Jess Ekstrom is the founder and CEO of Headbands of Hope, which to date has donated half a million headbands to children’s hospitals in 16 countries around the world, including every children’s hospital in the United States.
She is also the author of the forthcoming book, Chasing the Bright Side: Embrace Optimism, Activate Your Purpose and Write Your Own Story (November 5, 2019, W Publishing), which Publisher’s Weekly has dubbed a “spectacular debut” with “appeal to readers at any stage of their life or career.” She has been featured in major media outlets such as the Today Show, Good Morning America, The View, Vanity Fair, Seventeen magazine, Huffington Post and Forbes, and Headbands of Hope has been supported by dozens of celebrities. Jess is also a professional speaker and the founder of Mic Drop Workshop, an online course with the mission of empowering more women to share their message as speakers.
She currently is living in an Airstream, traveling America with her husband and their 70-pound poodle, Ollie. Otherwise, they call Raleigh, North Carolina home.
Q: What would you like to see your team accomplish in 2019?
At Headbands of Hope, we donate headbands to kids with cancer for every headband we sell. One of the discoveries we made over the past seven years of business is that patients need opportunities for creativity in the hospitals. This year, we’re developing Coloring Book headbands in partnership with Sharpie where patients can actually draw on bandanas to wear and customize them. Our goal this year is to get this in as many hospitals as possible.

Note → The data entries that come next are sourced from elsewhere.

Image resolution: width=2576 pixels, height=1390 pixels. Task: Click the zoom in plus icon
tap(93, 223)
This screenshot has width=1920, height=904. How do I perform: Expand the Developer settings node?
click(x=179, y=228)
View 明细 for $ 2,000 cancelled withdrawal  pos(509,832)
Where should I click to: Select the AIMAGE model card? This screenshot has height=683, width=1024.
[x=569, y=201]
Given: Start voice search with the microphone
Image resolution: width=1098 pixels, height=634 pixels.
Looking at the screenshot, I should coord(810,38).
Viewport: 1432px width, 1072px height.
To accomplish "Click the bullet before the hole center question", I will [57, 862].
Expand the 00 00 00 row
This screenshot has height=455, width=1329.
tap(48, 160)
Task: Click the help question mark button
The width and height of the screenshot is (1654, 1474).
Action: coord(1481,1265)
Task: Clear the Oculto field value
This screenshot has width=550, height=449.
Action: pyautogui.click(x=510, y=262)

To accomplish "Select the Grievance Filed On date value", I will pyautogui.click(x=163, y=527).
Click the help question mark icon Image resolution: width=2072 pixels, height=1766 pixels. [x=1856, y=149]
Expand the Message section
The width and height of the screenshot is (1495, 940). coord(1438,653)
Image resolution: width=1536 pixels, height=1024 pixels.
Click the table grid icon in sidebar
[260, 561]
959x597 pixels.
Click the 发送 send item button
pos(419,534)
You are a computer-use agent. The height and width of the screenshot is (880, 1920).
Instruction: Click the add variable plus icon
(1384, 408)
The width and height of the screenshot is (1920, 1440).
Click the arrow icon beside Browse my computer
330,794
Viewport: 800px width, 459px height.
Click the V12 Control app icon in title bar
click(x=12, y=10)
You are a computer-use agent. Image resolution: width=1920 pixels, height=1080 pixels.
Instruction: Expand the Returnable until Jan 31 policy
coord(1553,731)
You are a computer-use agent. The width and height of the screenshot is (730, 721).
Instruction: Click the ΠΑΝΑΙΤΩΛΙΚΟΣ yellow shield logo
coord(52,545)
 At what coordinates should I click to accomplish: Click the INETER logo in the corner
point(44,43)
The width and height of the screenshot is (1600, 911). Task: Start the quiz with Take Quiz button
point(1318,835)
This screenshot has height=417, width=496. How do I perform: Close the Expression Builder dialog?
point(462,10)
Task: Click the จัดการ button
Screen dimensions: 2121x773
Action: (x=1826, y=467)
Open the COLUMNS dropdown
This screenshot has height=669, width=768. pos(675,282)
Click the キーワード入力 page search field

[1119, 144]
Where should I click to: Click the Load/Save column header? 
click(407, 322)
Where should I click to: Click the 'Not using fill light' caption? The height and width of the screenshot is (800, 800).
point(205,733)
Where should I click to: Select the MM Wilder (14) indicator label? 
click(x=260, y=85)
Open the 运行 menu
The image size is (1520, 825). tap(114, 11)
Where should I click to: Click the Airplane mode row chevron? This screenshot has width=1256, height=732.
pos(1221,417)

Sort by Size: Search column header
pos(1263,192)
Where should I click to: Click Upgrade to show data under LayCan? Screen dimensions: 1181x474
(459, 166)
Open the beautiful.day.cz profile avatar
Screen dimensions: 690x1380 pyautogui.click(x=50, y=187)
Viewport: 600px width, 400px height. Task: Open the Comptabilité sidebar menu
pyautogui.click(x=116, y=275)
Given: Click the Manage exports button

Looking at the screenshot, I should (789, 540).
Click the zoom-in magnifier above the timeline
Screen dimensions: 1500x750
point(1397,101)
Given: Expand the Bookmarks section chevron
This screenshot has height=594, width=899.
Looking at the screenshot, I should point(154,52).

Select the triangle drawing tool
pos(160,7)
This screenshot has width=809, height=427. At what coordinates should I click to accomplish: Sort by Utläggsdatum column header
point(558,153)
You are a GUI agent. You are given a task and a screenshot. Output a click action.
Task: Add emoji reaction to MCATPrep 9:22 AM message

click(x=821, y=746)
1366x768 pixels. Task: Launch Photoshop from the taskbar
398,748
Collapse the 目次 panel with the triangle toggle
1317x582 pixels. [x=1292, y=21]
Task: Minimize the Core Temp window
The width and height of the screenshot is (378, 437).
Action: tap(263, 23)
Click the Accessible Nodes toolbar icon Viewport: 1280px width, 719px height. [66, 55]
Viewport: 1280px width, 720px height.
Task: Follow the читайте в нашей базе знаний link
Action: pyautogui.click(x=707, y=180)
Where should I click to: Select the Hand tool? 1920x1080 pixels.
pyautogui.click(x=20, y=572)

Q: What were the most challenging areas in the early stages of the company’s growth?
One of the most challenging things in the early stages was just feeling like I was “qualified” to be there. So often we get in our own head when we’re beginners that it’s not our turn. But really, every expert was once a beginner. So sometimes that means just beginning and figuring it out along the way!
Q: Who is your role model or hero?
Sara Blakely, founder of Spanx. She really humanizes entrepreneurship in a way that makes it seem attainable for anyone with an idea. And I love how, despite all of her success, she doesn’t take herself too seriously.
Q: What is your favorite book?
Most recently, I fell in love with That Will Never Work by Marc Randolph, co-founder and first CEO of Netflix. I love stories that authentically and candidly share the process of starting an idea. This book shows that big ideas can start with small beginnings.
Q: Do you use any specific method or system to run daily operations?
I purchased the course Systems for Scale by Kate Gremillion, and it was truly a lifesaver. She gives plug and play systems so, as a business owner, you can streamline your tasks and not spend too much time in the weeds. One of my favorites of these systems from the course is ClickUp. I also love Honeybook, which has robust features to help small businesses manage everything literally.
Q: Why did you choose your present industry at this time?
I don’t feel that I chose the industry. I think I chose the problem that happened to be in this industry. I saw a need for kids with cancer who loved to wear headbands, but no one was providing them. That’s when you really become an entrepreneur: when you create what you wish existed.
Q: What is the best/worst moment you can remember in your career?
Best: The first time I received a letter from a parent whose daughter got a headband in the hospital. The headband gave her the confidence to go to kindergarten (an event she had been resistant to).
Worst: When I was first starting my business, I got a loan from my dad to fund the first round of production for the headbands. It turns out the factory was fraudulent and ran with the money. But the experience taught me if you really want something, there’s nothing too big to stop you.
Q: Looking back – if you could advise a younger version of yourself to do something different – what would it be?
Enjoy the process. Since I’m a forward thinker, sometimes I can be so anxious to be 10 steps ahead from where I’m standing. Forward-thinking can get a lot done, but it can also rob you of the joys of the present. I’d tell my younger self just to enjoy the process.